Aciksoz found that doctors participating in the Gezi Park protests perceived themselves to be revolutionary in their opposition to the government’s crackdown on dissidents, with some of them protesting in plain clothes, unmarked as doctors. But, as doctors, like those in Egypt, they found themselves appealing to “neutrality on the side of victims” (Redfield 2013:103). In addition to having a history of responding to the earthquake in 1999 in the absence of state response, of documenting human rights abuses after the 1980 coup and casualties during protests, and of actively protesting the use of tear gas during the Gezi protests, health workers have done precisely what medical ethics dictates. They insisted on their neutrality as their government accused them of ‘terrorism,’ of explicitly undermining the state’s monopoly on legitimate violence. Moreover, when doctors invoked neutrality while also aiding wounded protesters, they thereby moved to hinder the consolidation of state authority. The treatment of an injured police officer by doctors volunteering at the Gezi infirmaries became the symbol of their professional responsiveness to humanistic demands, and their willingness to treat everyone, whatever their role in the protests.

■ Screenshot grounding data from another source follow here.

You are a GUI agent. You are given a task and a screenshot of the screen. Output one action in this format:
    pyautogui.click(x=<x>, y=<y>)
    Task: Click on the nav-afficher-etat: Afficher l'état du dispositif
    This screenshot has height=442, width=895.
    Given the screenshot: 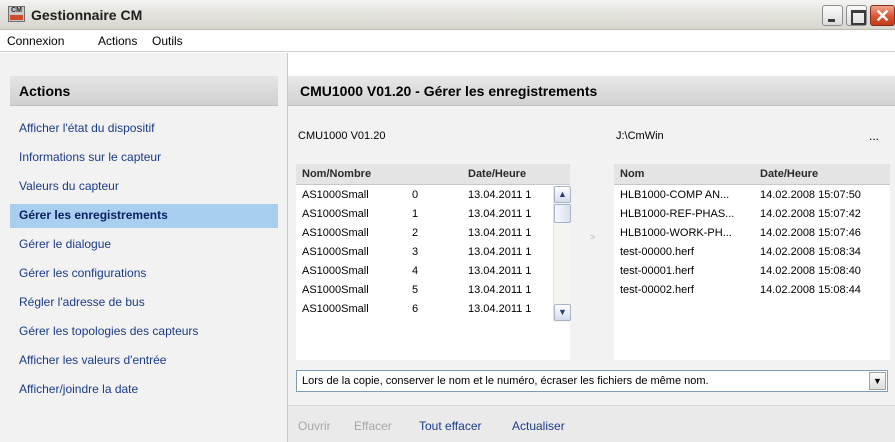 What is the action you would take?
    pyautogui.click(x=144, y=129)
    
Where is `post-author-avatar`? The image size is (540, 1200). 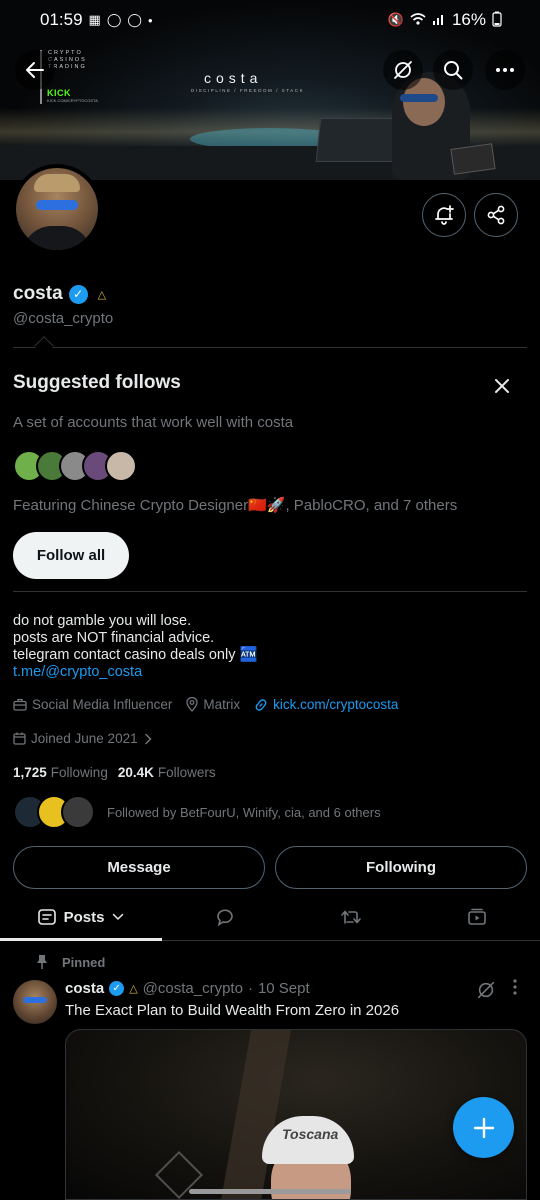
post-author-avatar is located at coordinates (35, 1002).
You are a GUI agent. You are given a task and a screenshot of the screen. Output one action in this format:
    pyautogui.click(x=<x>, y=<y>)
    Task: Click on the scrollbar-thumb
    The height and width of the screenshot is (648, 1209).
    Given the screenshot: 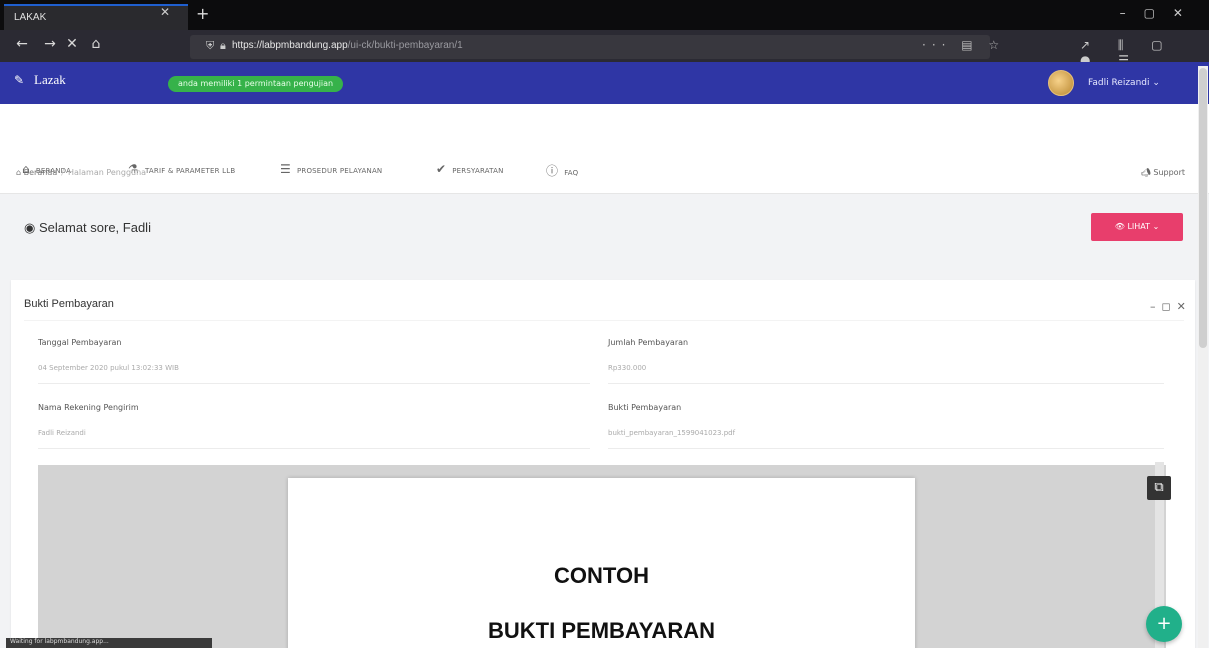 What is the action you would take?
    pyautogui.click(x=1203, y=208)
    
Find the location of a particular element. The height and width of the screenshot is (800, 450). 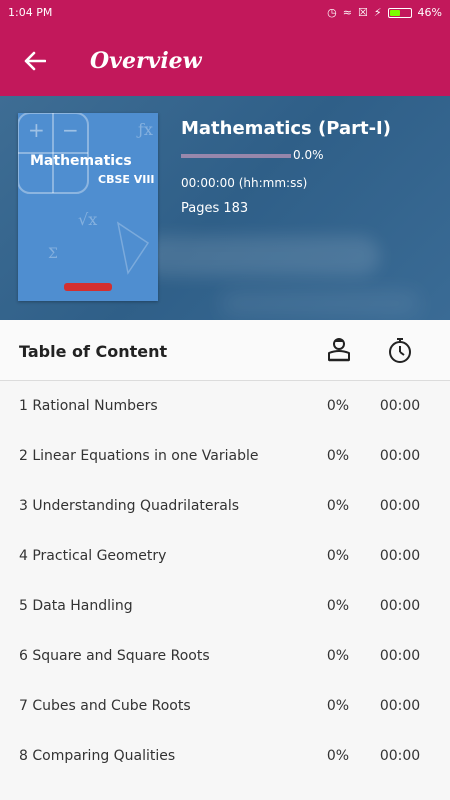

page-title: Overview is located at coordinates (146, 60).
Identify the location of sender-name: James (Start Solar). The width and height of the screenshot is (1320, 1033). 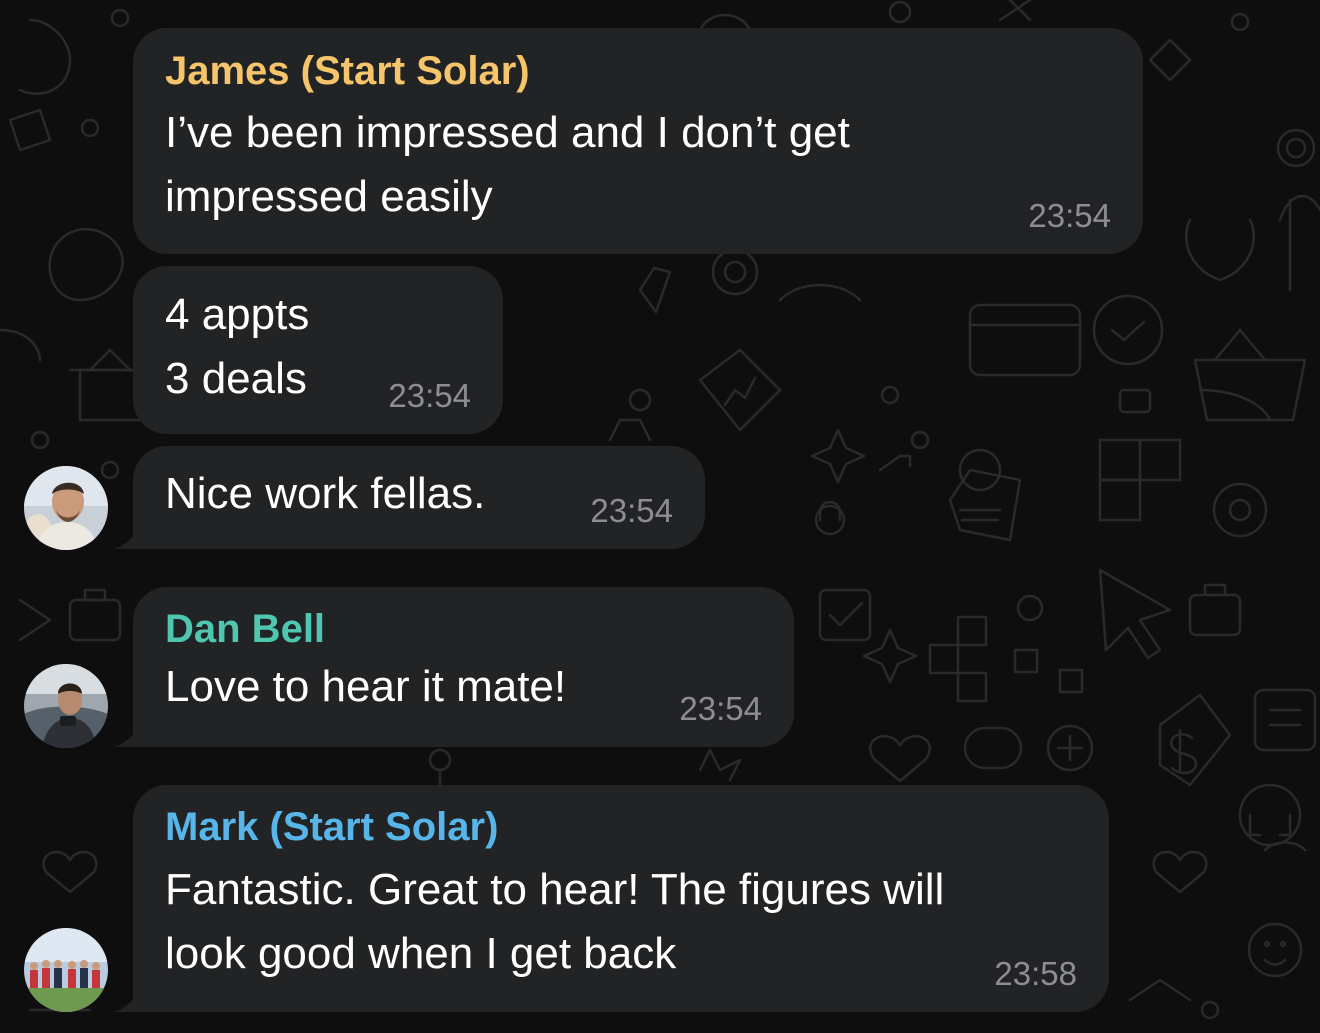
(638, 64).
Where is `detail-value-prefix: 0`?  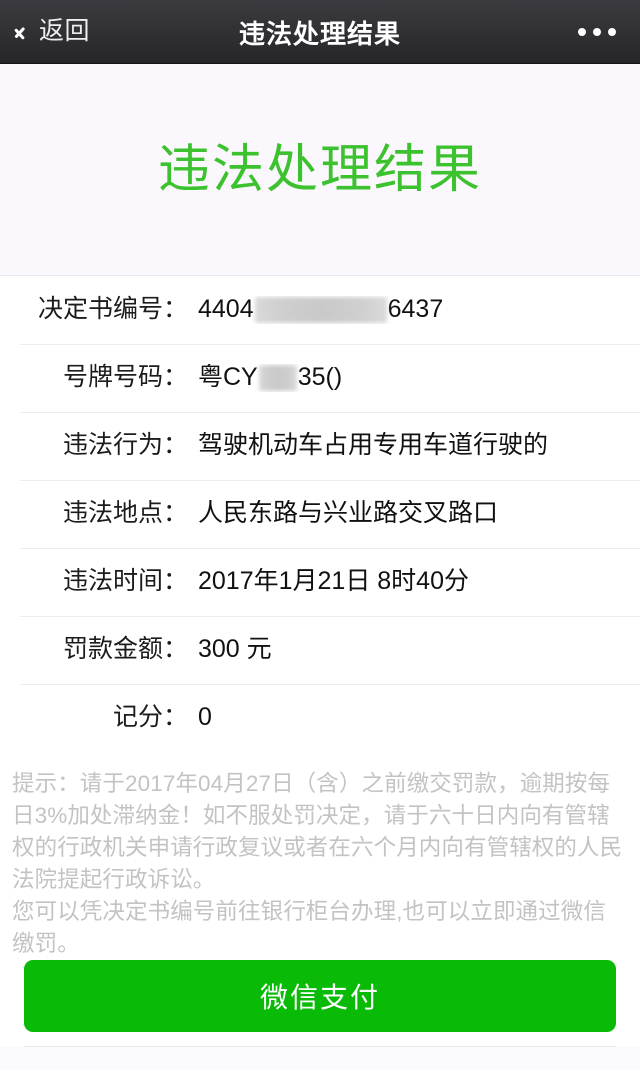
detail-value-prefix: 0 is located at coordinates (205, 718).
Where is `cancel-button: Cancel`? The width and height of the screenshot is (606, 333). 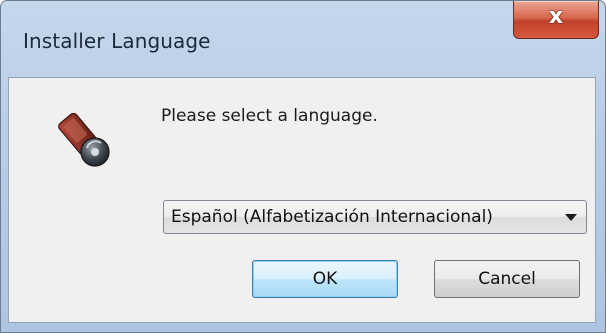
cancel-button: Cancel is located at coordinates (507, 279).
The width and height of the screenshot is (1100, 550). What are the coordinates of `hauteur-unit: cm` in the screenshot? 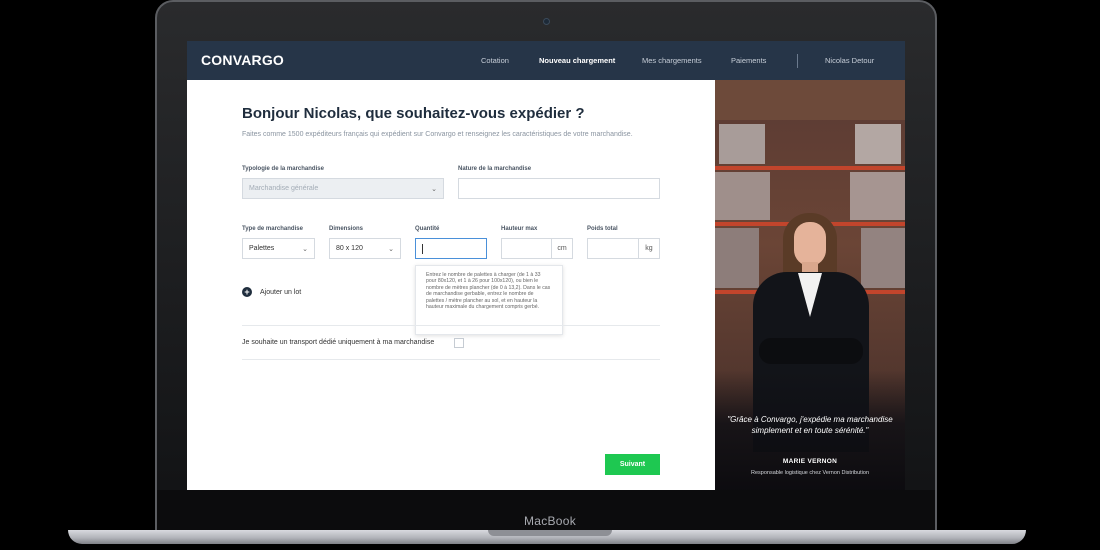 It's located at (562, 248).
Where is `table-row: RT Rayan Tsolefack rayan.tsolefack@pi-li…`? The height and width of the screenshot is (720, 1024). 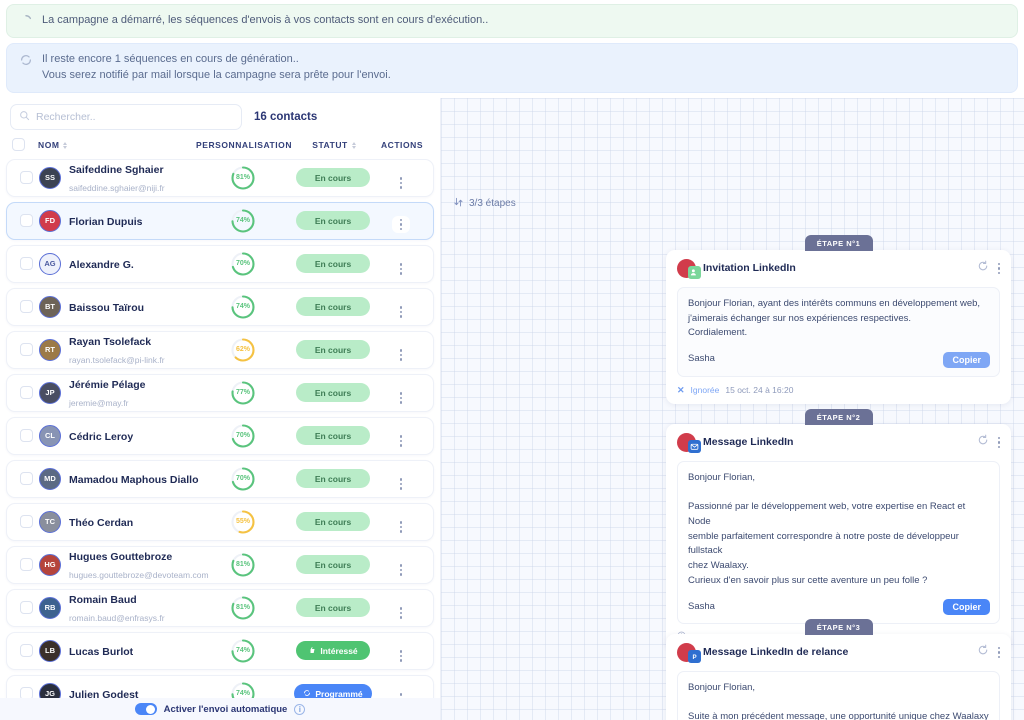 table-row: RT Rayan Tsolefack rayan.tsolefack@pi-li… is located at coordinates (220, 350).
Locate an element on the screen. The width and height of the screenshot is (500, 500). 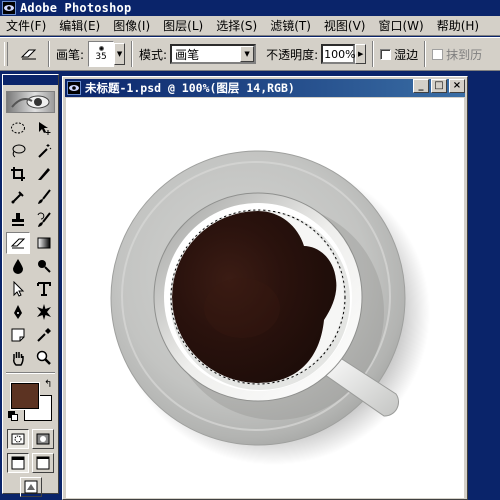
crop-icon is located at coordinates (18, 174).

Bayoumi and Hamdy demonstrate that Egyptian physicians’ appeals to medical neutrality served as a potent political stance that shamed the government for its failure to treat wounded dissident protesters. After Egyptian President Hosni Mubarak’s removal from power, there were several clashes involving the interim military regime and civilians. During the clashes that took place in November 2011, which became known locally as “the events of Muhammad Mahmoud Street,” riot police intentionally targeted field hospitals and first-relief stations erected in the side streets. They beat—and in some cases, detained—the volunteer doctors in military detention centers. During a press conference organized by the Egyptian Medical Syndicate in December 2011, one physician testified that he defied the police officer’s orders to “stop treating thugs.” The physician responded to the policeman: “It is my duty as a physician to treat the wounded, whoever the wounded is. And if you were sick, I would treat you, too.” The policeman replied, “It is my decision who you treat, you son of a dog!”

Conclusions

In understanding violations to medical neutrality, together, the papers argue for a critical perspective that distinguishes what ought to be from what actually is. Assuming that medical neutrality should govern medical practice and health care delivery does not in and of itself enable us to understand what social, political, and institutional conditions need to be in place for medical neutrality to be realized. This is especially true in cases for where social or political unrest is largely “intra-state” and local health workers are drawn into “humanitarian” medicine.

Understanding “what is” requires that we acknowledge how local health workers are often members of communities that experience fractures and political violence; they are therefore subject to the same prescriptions, prohibitions and ethical deliberations related to the conflict, as are other social actors. This focus troubles the assumption that the clinic is necessarily a politically neutral or sanitized space; it may also provoke questions about whether neutrality or immunity can be a universal aim or claim for health workers. Second, these papers suggested that it can be problematic to assume that health workers are primary actors for whom protection is a priority, and that neutrality is a norm to which to adhere, rather than something actively negotiated, subverted and sometimes, upheld. Rather than understanding attacks on health care workers to be exceptional, we advocate an understanding of health care delivery in situations of conflict and social upheaval that places health workers and the attacks on them within their broader political, social and cultural context. Such an analytical move may force us to understand medical neutrality as its own potent political stance, and to more directly reckon with the various forces that oppose it.